● WORKING DATA
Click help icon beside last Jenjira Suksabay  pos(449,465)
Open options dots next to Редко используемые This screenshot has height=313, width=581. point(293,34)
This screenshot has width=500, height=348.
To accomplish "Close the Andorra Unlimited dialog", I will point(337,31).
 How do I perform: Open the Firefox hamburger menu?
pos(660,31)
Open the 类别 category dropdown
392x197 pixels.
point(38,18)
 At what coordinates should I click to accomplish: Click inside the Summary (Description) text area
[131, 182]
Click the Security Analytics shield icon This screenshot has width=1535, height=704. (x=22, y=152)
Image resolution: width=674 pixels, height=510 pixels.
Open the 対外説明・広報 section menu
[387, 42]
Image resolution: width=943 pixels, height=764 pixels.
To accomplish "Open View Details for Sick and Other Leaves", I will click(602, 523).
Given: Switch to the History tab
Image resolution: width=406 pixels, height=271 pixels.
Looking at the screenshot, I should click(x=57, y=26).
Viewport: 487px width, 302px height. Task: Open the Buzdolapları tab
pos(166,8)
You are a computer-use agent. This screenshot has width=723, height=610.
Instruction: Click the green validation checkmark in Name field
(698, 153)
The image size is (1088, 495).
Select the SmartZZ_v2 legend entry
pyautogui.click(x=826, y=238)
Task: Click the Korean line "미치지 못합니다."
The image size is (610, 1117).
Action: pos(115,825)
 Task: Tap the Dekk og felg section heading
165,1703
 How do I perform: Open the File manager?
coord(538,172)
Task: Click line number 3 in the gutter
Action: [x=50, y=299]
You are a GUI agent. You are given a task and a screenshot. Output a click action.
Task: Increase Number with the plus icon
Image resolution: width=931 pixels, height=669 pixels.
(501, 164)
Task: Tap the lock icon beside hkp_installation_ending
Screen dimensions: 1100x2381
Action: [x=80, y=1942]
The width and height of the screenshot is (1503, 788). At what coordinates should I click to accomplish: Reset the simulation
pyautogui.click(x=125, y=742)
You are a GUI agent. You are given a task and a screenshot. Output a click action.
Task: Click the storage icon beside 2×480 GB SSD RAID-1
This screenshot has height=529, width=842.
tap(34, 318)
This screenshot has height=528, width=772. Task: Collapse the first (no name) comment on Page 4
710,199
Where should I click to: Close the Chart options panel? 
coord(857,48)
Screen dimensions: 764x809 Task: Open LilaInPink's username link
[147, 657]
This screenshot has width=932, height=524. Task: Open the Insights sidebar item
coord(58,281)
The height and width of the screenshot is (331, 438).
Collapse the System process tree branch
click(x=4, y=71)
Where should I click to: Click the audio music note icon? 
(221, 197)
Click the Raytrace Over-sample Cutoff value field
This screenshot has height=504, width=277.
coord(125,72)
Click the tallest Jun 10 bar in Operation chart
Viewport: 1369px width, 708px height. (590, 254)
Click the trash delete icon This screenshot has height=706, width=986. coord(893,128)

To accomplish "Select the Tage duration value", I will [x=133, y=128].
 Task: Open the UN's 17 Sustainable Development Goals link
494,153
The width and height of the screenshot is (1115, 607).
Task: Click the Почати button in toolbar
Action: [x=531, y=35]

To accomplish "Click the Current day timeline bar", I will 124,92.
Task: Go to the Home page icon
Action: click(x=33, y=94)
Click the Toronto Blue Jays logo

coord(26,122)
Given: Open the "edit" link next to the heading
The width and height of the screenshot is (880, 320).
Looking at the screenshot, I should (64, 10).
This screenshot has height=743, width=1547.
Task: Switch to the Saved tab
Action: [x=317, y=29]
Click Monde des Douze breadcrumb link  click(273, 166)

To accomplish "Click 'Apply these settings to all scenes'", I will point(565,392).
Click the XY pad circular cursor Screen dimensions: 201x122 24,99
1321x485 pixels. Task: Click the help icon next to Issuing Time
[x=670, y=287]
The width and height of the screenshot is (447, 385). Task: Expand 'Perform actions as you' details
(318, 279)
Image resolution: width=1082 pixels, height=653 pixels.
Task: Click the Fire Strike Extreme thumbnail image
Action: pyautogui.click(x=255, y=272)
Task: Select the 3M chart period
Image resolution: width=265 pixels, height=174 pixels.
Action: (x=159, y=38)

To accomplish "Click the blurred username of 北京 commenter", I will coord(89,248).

● WHAT IS NEEDED
Retype the entries word for word.

● RESPONSE
Click help icon beside last Jenjira Suksabay  pos(449,465)
Open options dots next to Редко используемые This screenshot has height=313, width=581. point(293,34)
This screenshot has width=500, height=348.
To accomplish "Close the Andorra Unlimited dialog", I will point(337,31).
 How do I perform: Open the Firefox hamburger menu?
pos(660,31)
Open the 类别 category dropdown
392x197 pixels.
point(38,18)
 At what coordinates should I click to accomplish: Click inside the Summary (Description) text area
[131, 182]
Click the Security Analytics shield icon This screenshot has width=1535, height=704. (x=22, y=152)
Image resolution: width=674 pixels, height=510 pixels.
Open the 対外説明・広報 section menu
[387, 42]
Image resolution: width=943 pixels, height=764 pixels.
To accomplish "Open View Details for Sick and Other Leaves", I will click(602, 523).
Given: Switch to the History tab
Image resolution: width=406 pixels, height=271 pixels.
Looking at the screenshot, I should click(x=57, y=26).
Viewport: 487px width, 302px height. Task: Open the Buzdolapları tab
pos(166,8)
You are a computer-use agent. This screenshot has width=723, height=610.
Instruction: Click the green validation checkmark in Name field
(698, 153)
The image size is (1088, 495).
Select the SmartZZ_v2 legend entry
pyautogui.click(x=826, y=238)
Task: Click the Korean line "미치지 못합니다."
The image size is (610, 1117).
Action: pos(115,825)
 Task: Tap the Dekk og felg section heading
165,1703
 How do I perform: Open the File manager?
coord(538,172)
Task: Click line number 3 in the gutter
Action: [x=50, y=299]
You are a GUI agent. You are given a task and a screenshot. Output a click action.
Task: Increase Number with the plus icon
Image resolution: width=931 pixels, height=669 pixels.
(501, 164)
Task: Tap the lock icon beside hkp_installation_ending
Screen dimensions: 1100x2381
Action: [x=80, y=1942]
The width and height of the screenshot is (1503, 788). At what coordinates should I click to accomplish: Reset the simulation
pyautogui.click(x=125, y=742)
You are a GUI agent. You are given a task and a screenshot. Output a click action.
Task: Click the storage icon beside 2×480 GB SSD RAID-1
This screenshot has height=529, width=842.
tap(34, 318)
This screenshot has height=528, width=772. Task: Collapse the first (no name) comment on Page 4
710,199
Where should I click to: Close the Chart options panel? 
coord(857,48)
Screen dimensions: 764x809 Task: Open LilaInPink's username link
[147, 657]
This screenshot has width=932, height=524. Task: Open the Insights sidebar item
coord(58,281)
The height and width of the screenshot is (331, 438).
Collapse the System process tree branch
click(x=4, y=71)
Where should I click to: Click the audio music note icon? 
(221, 197)
Click the Raytrace Over-sample Cutoff value field
This screenshot has height=504, width=277.
coord(125,72)
Click the tallest Jun 10 bar in Operation chart
Viewport: 1369px width, 708px height. (590, 254)
Click the trash delete icon This screenshot has height=706, width=986. coord(893,128)

To accomplish "Select the Tage duration value", I will [x=133, y=128].
 Task: Open the UN's 17 Sustainable Development Goals link
494,153
The width and height of the screenshot is (1115, 607).
Task: Click the Почати button in toolbar
Action: [x=531, y=35]

To accomplish "Click the Current day timeline bar", I will 124,92.
Task: Go to the Home page icon
Action: click(x=33, y=94)
Click the Toronto Blue Jays logo

coord(26,122)
Given: Open the "edit" link next to the heading
The width and height of the screenshot is (880, 320).
Looking at the screenshot, I should (64, 10).
This screenshot has height=743, width=1547.
Task: Switch to the Saved tab
Action: [x=317, y=29]
Click Monde des Douze breadcrumb link  click(273, 166)

To accomplish "Click 'Apply these settings to all scenes'", I will point(565,392).
Click the XY pad circular cursor Screen dimensions: 201x122 24,99
1321x485 pixels. Task: Click the help icon next to Issuing Time
[x=670, y=287]
The width and height of the screenshot is (447, 385). Task: Expand 'Perform actions as you' details
(318, 279)
Image resolution: width=1082 pixels, height=653 pixels.
Task: Click the Fire Strike Extreme thumbnail image
Action: pyautogui.click(x=255, y=272)
Task: Select the 3M chart period
Image resolution: width=265 pixels, height=174 pixels.
Action: (x=159, y=38)

To accomplish "Click the blurred username of 北京 commenter", I will coord(89,248).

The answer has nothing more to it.